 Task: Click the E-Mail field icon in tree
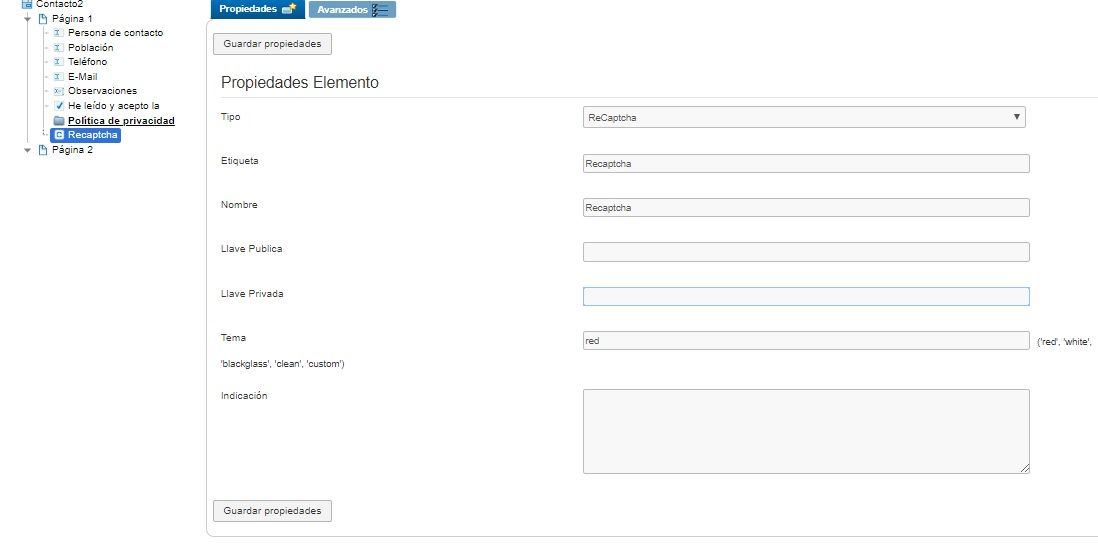tap(59, 76)
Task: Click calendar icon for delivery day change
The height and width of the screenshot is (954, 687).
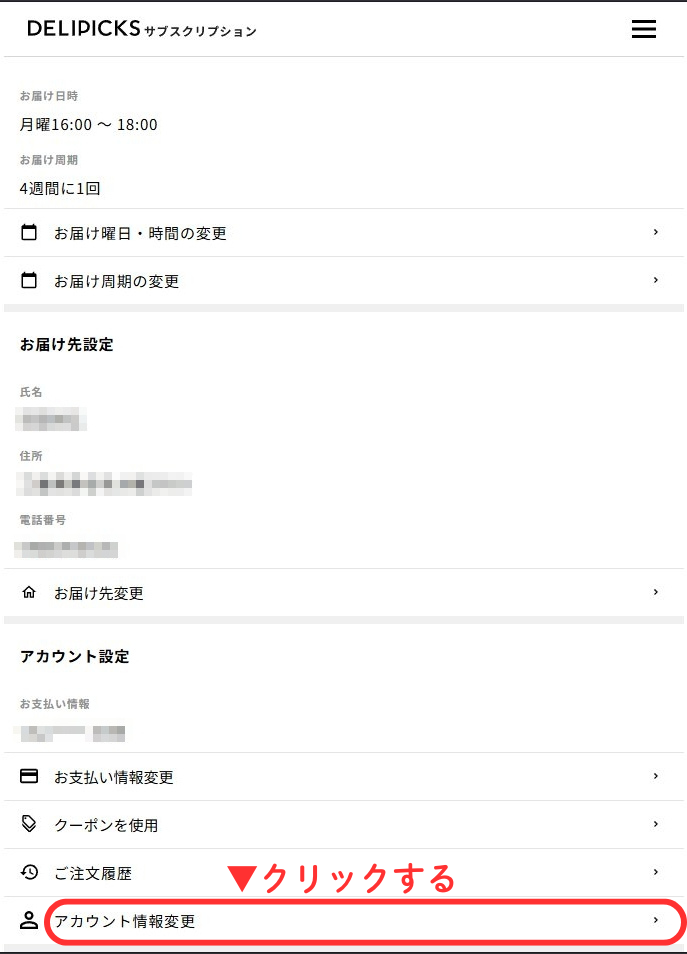Action: coord(29,233)
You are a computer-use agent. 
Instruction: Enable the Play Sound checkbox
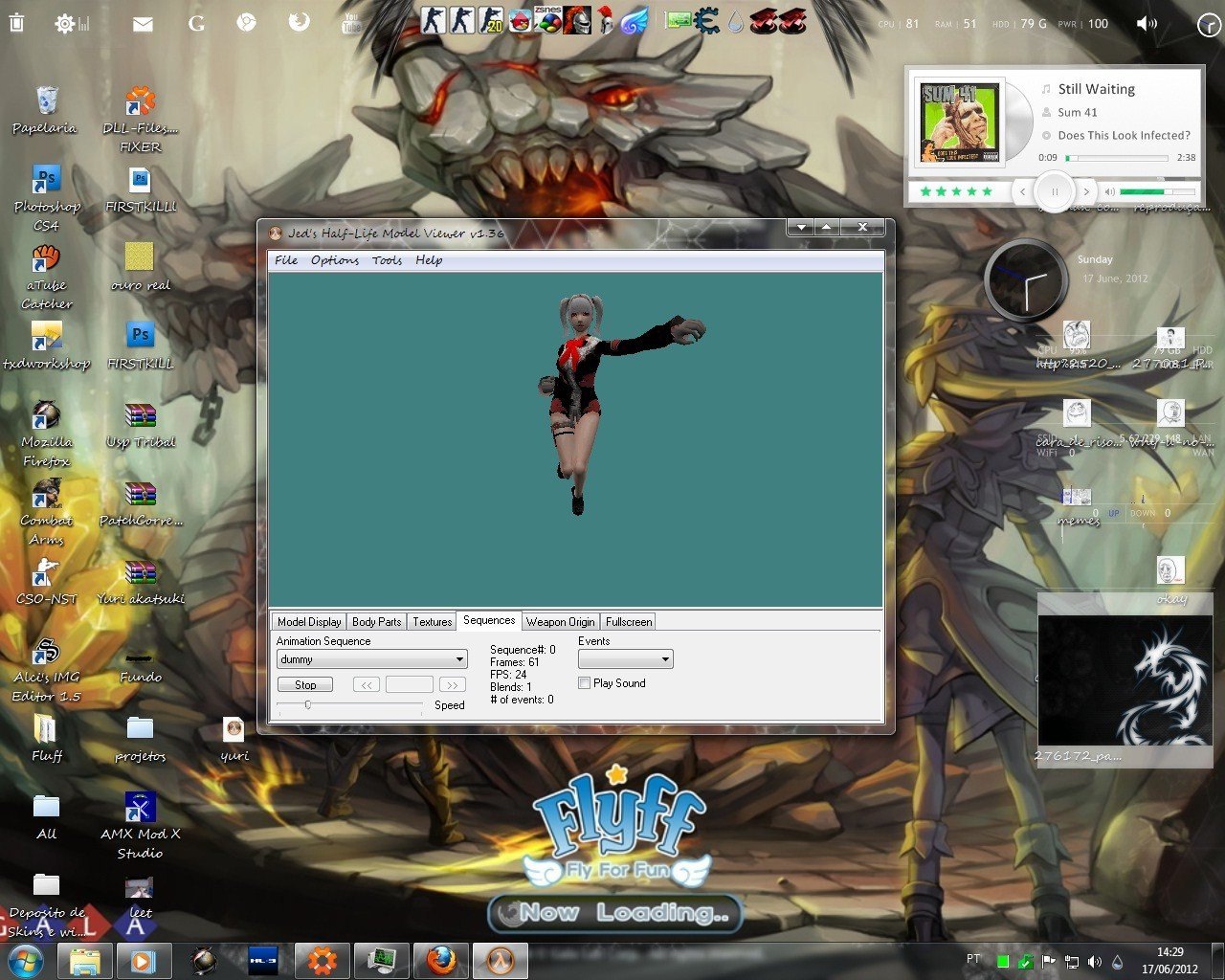point(584,683)
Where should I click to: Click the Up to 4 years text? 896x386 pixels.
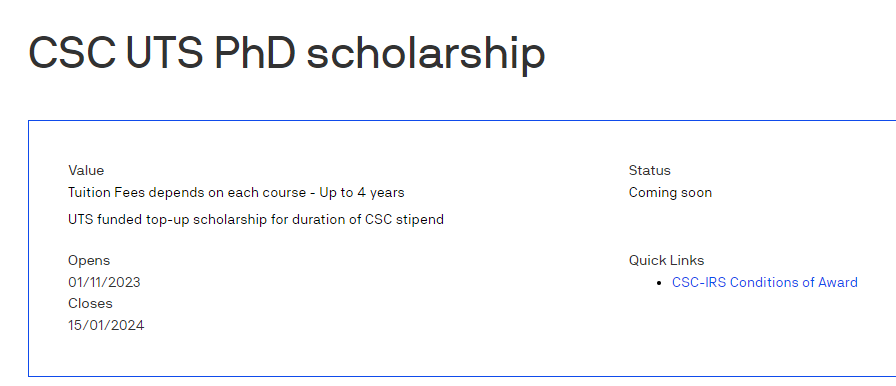tap(362, 192)
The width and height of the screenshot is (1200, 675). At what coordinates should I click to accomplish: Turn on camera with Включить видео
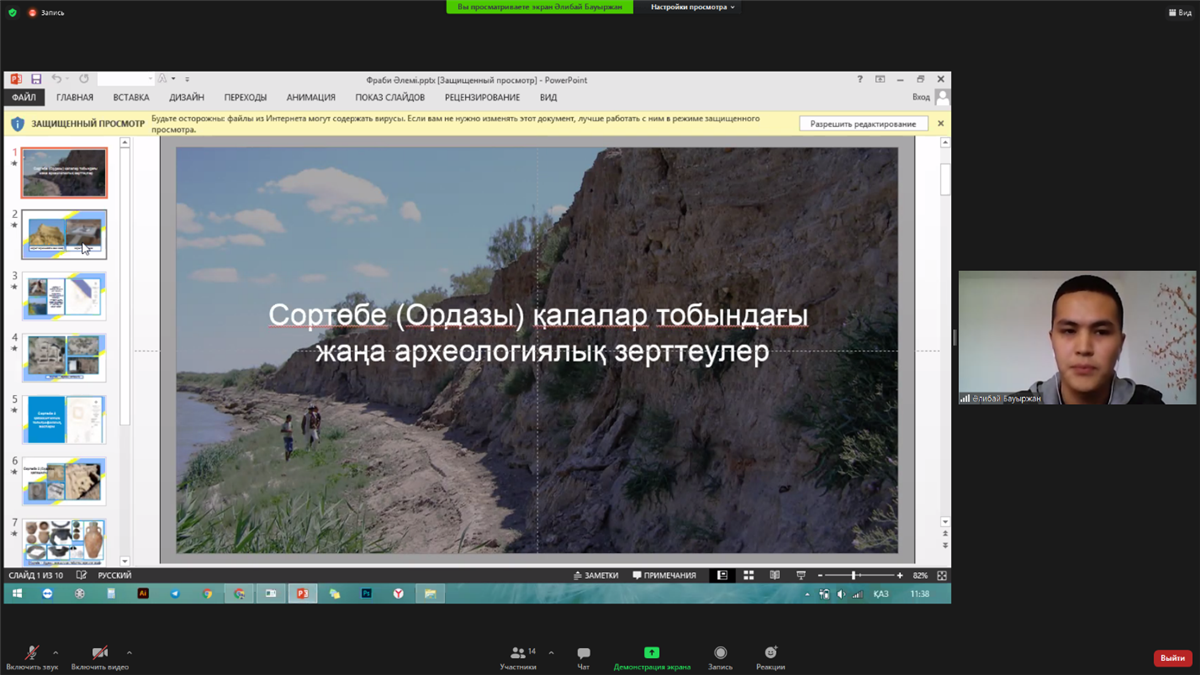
----------------
▶ **Exercise instructions**
Return, word for word, the lines from the one containing "You are a computer-use agent." through the last line above, including both of these end lines and leaving out the pictures.

▶ **Output below**
You are a computer-use agent. 
Instruction: Enable the Play Sound checkbox
point(584,683)
Where should I click to: Click the Up to 4 years text? 896x386 pixels.
tap(362, 192)
The width and height of the screenshot is (1200, 675). At what coordinates should I click to accomplish: Turn on camera with Включить видео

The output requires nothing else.